Exil. « Nous sommes face à un rendez-vous dramatique, ont notamment lancé dans un appel Umberto Eco et Claudio Magris. Depuis 2001, l’Italie a connu un effondrement effroyable en ce qui concerne le respect des lois et de la Constitution, la situation économique et le prestige international du pays. Cinq années supplémentaires de gouvernement Berlusconi entraîneraient le pays dans un déclin inexorable dont nous ne pourrions sans doute plus nous relever. » Le sémiologue de Bologne a même laissé entendre qu’il pourrait choisir l’exil en cas de succès du Cavaliere. « Et viva ! » s’est exclamé le philosophe Paolo Flores d’Arcais, directeur de la revue Micromega qui, depuis plus de dix ans, dénonce « le régime berlusconien » et reproche à Umberto Eco et à d’autres intellectuels d’être restés trop longtemps silencieux. « Je ne suis pas en mesure d’en expliquer les raisons », indique-t-il.

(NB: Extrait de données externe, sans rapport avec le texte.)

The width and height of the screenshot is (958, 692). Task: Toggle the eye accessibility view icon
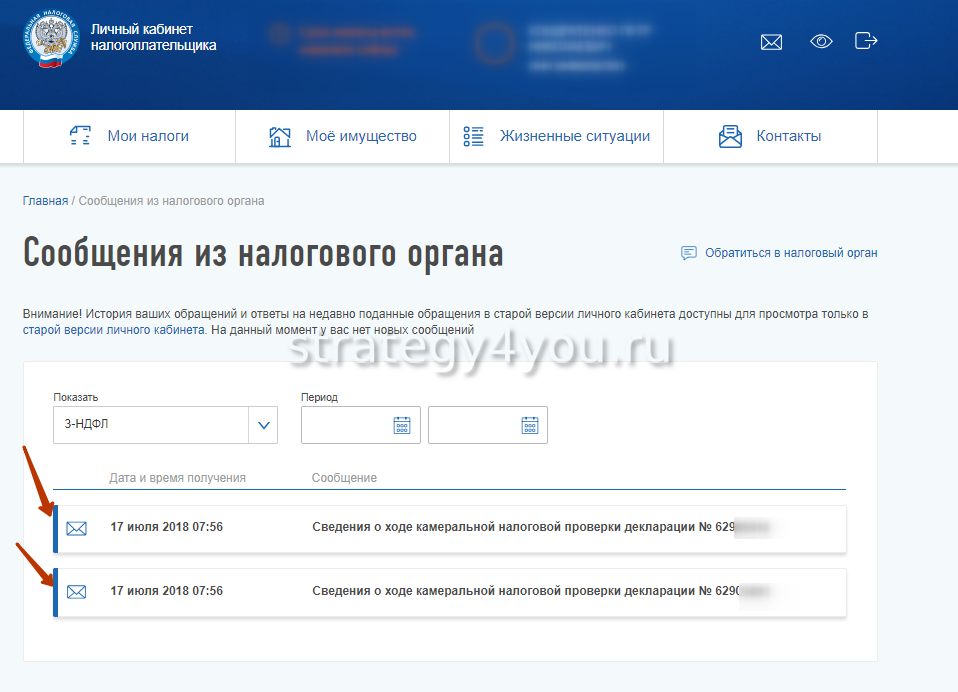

Et d’ajouter : « S’ils avaient proclamé plus tôt la République en danger, le régime aurait rencontré plus de difficultés pour ruiner le pays. »

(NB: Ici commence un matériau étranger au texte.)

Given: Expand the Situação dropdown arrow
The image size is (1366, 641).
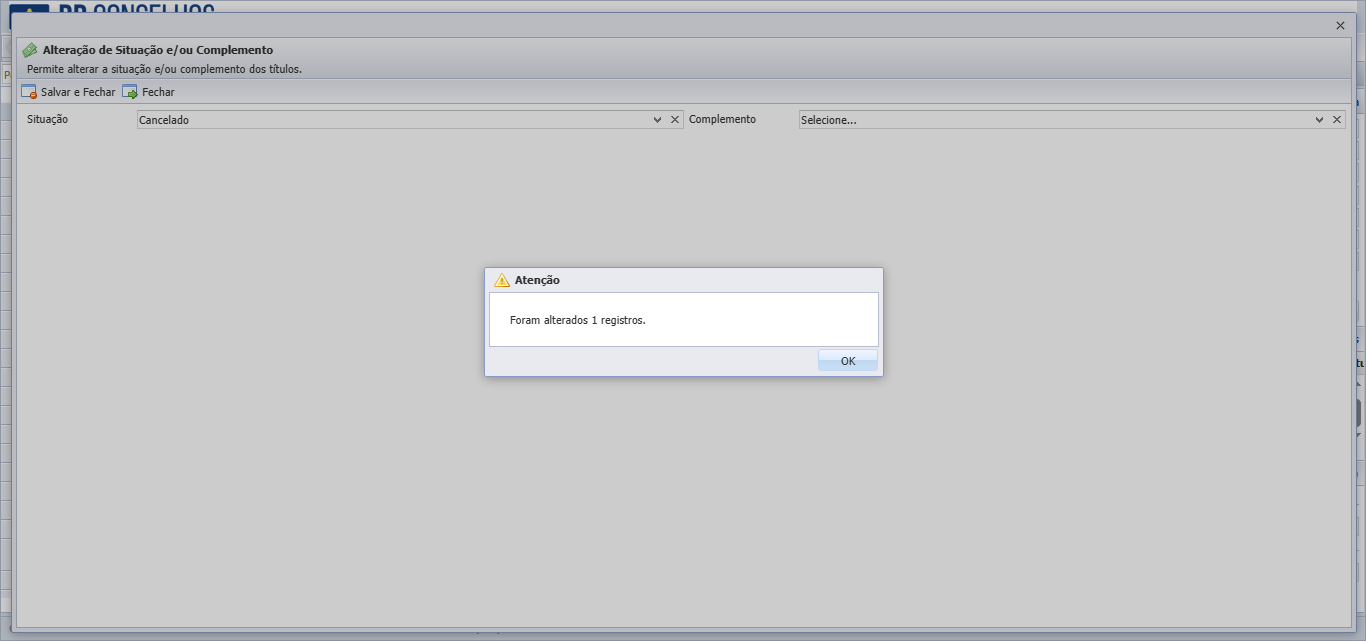Looking at the screenshot, I should 657,120.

Hormis les interventions de quelques écrivains et intellectuels, comme Antonio Tabucchi, regroupés pour la plupart autour de Micromega, les prises de position anti-Berlusconi sont demeurées relativement ponctuelles. Quant aux girotondi (farandoles citoyennes) qui, sous la houlette de Moretti, avaient mobilisé en 2002 « la classe moyenne intellectuelle », selon l’expression de la presse, ils n’ont duré que quelques mois.

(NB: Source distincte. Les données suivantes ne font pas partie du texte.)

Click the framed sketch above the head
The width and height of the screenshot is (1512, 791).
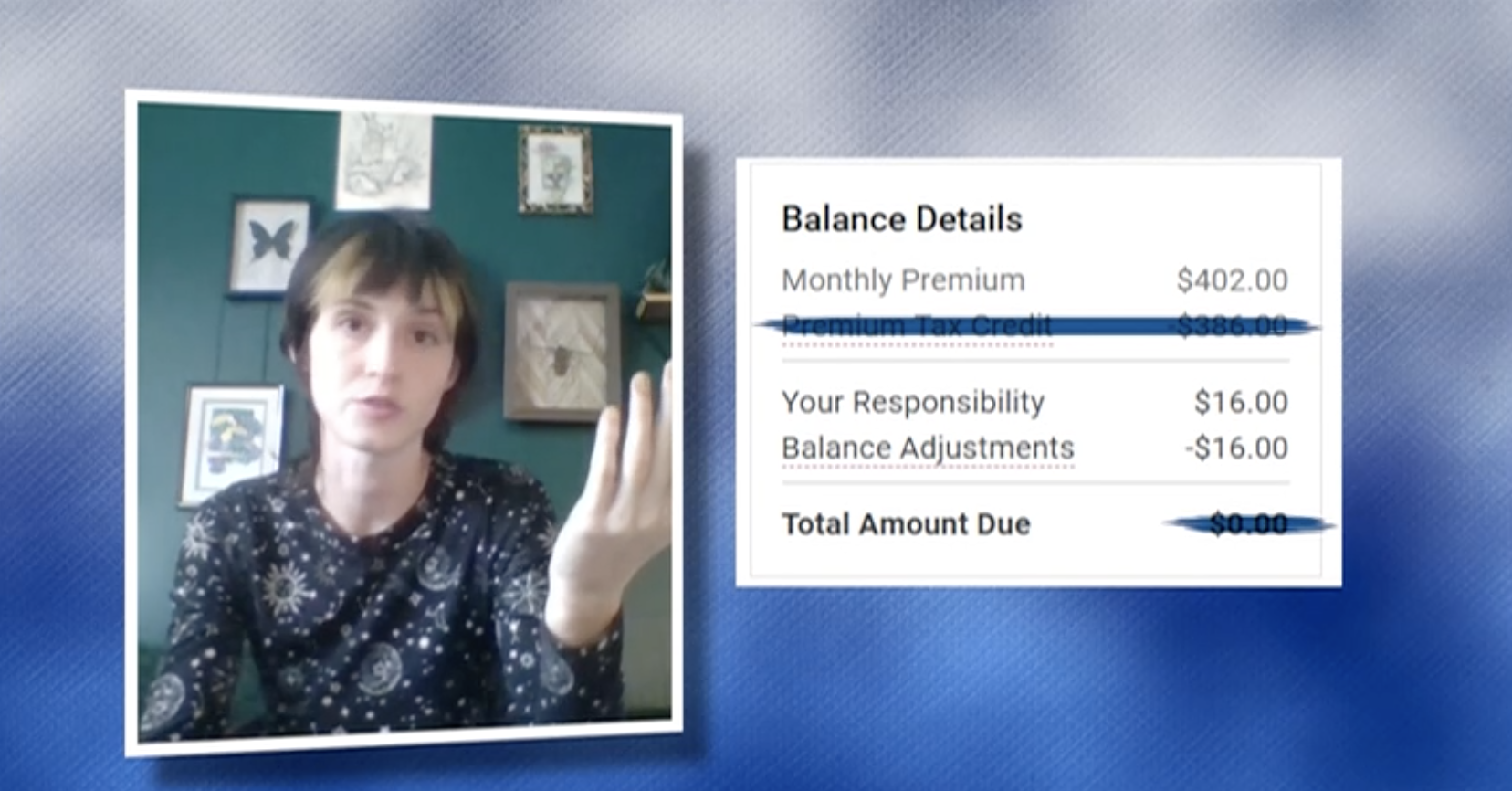[x=384, y=160]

Fascisme moderne. « Je viens de publier un livre où je rassemble les cris d’alarme que j’ai lancés dans la presse au cours des six dernières années », s’est défendu Umberto Eco. Paolo Flores d’Arcais reconnaît qu’au-delà des divergences, la principale difficulté pour les intellectuels a été l’accès à la télévision : « Je n’ai quasiment jamais été invité à aucune émission », note le philosophe dont l’analyse selon laquelle la droite berlusconienne constituerait un fascisme moderne est contestée. « Parmi les électeurs de droite, il y a beaucoup de libéraux convaincus », a estimé Claudio Magris ouvrant la voie à une réflexion approfondie sur la nature du berlusconisme.